DATA FOR ANALYSIS:
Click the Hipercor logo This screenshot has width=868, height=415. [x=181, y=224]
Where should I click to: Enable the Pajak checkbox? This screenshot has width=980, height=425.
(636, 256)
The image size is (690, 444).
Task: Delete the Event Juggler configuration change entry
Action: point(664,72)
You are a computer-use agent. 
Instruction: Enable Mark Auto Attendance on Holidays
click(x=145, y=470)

* * *

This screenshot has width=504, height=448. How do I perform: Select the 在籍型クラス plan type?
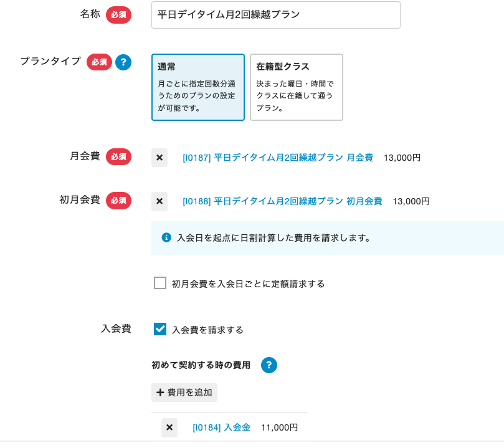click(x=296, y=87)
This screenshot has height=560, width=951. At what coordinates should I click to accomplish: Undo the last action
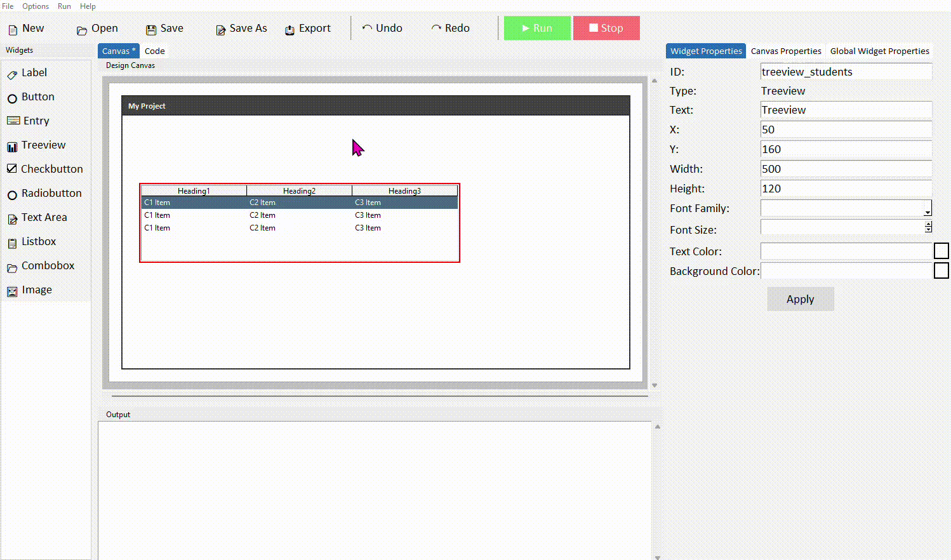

TASK: For this exercise, transcribe exactly the part of the records above that opens with the line containing "This screenshot has width=504, height=448." and closes with the one containing "This screenshot has height=560, width=951.". Pictures are not part of the copy.

ANSWER TO THE EXERCISE:
This screenshot has width=504, height=448. How do I perform: Select the 在籍型クラス plan type?
click(x=296, y=87)
This screenshot has height=560, width=951. At what coordinates should I click to accomplish: Undo the last action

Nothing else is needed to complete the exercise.